Prédateurs : “Tant qu’un randonneur ne se sera pas fait croquer…” [par Jean-Paul Pelras]

Dans une récente et énième campagne publicitaire intitulée “Entrepreneurs du vivant” le ministère de l’Agriculture, qui migre progressivement vers celui de l’Environnement, parle beaucoup de protection des cultures sans pesticides, de pratiques durables, plus saines, plus écologiques, d’écosystèmes offrant plus de lien social, toujours moins de stress… Et patati et patata.
Et puis, il y a ce message posté par le ministère, comme les précédents, sur les réseaux sociaux : “Fini le bâton, place au smartphone. Bientôt les bergers pourront définir la zone dans laquelle leurs moutons, équipés de colliers connectés à un satellite, iront paître l’herbe. Toujours plus innovants, rejoignez-les…”
Voilà comment, depuis Lutèce, celles et ceux qui connaissent forcément les Alpes, le Massif central ou les Pyrénées pour y avoir randonné quelquefois en famille au cœur de l’été, écrivent le scénario idéalisé du “pastoralisme 2.0.” Pendant ce temps, loin des polypiers urbains, loin des embouteillages qui polluent plus que le monde paysan, loin de ces bureaux climatisés où l’on phosphore entre technocrates intelligents, quelque part dans l’étoupe des lointains, à la proue du champ ou du jardin, dans l’éther des forêts où le silence sublime la vallée, une bête avance.
Elle connaît sa proie, elle l’a repérée depuis des jours, elle sait à quel moment attaquer, un peu avant la nuit ou dès que le brouillard va tomber.
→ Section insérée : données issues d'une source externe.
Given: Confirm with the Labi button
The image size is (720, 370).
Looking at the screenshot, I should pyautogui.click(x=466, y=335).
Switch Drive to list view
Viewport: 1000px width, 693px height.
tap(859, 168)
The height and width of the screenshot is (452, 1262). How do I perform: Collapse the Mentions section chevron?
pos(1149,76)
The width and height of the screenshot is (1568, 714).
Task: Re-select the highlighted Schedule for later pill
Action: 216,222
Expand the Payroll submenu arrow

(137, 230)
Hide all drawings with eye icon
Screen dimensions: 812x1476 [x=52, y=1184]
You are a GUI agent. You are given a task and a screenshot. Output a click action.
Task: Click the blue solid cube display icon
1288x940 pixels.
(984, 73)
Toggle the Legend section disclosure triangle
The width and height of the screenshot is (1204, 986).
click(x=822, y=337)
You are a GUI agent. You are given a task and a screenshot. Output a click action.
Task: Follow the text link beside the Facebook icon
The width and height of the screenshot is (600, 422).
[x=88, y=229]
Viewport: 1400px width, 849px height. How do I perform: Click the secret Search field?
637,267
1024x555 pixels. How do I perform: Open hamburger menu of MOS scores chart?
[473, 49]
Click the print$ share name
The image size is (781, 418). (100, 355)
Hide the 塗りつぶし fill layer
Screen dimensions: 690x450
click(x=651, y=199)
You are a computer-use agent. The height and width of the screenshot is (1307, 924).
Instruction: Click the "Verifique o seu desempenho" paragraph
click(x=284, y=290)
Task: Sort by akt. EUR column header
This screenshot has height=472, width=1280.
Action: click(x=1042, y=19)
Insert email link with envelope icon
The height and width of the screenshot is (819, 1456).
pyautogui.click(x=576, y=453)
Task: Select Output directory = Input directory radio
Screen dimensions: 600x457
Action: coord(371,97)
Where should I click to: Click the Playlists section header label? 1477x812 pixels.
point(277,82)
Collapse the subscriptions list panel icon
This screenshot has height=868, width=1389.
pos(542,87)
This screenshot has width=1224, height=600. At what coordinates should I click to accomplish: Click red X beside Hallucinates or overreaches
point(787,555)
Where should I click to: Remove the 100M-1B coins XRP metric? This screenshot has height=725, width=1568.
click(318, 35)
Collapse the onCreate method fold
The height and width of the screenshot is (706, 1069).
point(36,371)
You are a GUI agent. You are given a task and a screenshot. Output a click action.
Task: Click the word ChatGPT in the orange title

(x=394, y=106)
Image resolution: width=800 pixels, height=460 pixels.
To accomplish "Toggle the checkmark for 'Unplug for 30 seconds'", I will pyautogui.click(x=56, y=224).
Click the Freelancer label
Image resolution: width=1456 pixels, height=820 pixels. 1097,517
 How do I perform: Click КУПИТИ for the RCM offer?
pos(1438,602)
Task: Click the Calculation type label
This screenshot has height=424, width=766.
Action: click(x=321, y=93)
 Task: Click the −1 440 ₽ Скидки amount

Elle n’a jamais entendu parler ni des satellites, ni du technocrate parisien, pas même de l’écologiste qui, soi-disant, lui veut du bien. Elle se méfie uniquement du berger et de son chien.

Comment peut-on accepter pareille condescendance, pareil mépris ?

Et c’est comme ça depuis que les hommes conduisent les troupeaux, depuis que les éleveurs montent là-haut, solitaires, aguerris, fins connaisseurs du milieu et des traditions, héritiers de pratiques endémiques transmises de générations en générations. Comment peut-on encore accepter que, depuis Paris, ceux qui ne savent de l’outil ni l’usage ni le prix puissent dicter aux paysans leur modus vivendi ? Comment peut-on accepter pareille condescendance, pareil mépris ? Des loups, des ours, des vautours, car ils sont protégés par le poids des lobbies environnementaux, sont en train de faire reculer, au sein de leurs territoires, les hommes et les troupeaux. Une situation qui favorise la déprise, les incendies où les montagnes ne sont plus entretenues, la fin des vocations et la disparition de toute une économie.
Et là, à la lecture de cet éditorial j’entends s’élever (une nouvelle fois…) les voix de celles et ceux qui défendent la préservation du biotope, la réintroduction du prédateur, le partage de l’espace. Cet espace qu’ils veulent s’approprier depuis leur prisme urbanisé en s’exonérant du bon sens qui a toujours permis jusqu’ici de préserver le quotidien des ruraux et des paysans. Ce bon sens qui permet de nourrir et de protéger les populations. Ces populations qui pourraient à nouveau redouter l’ombre du prédateur quand il aura, loin de Paris et de ses sachants, croqué le randonneur ou ses enfants.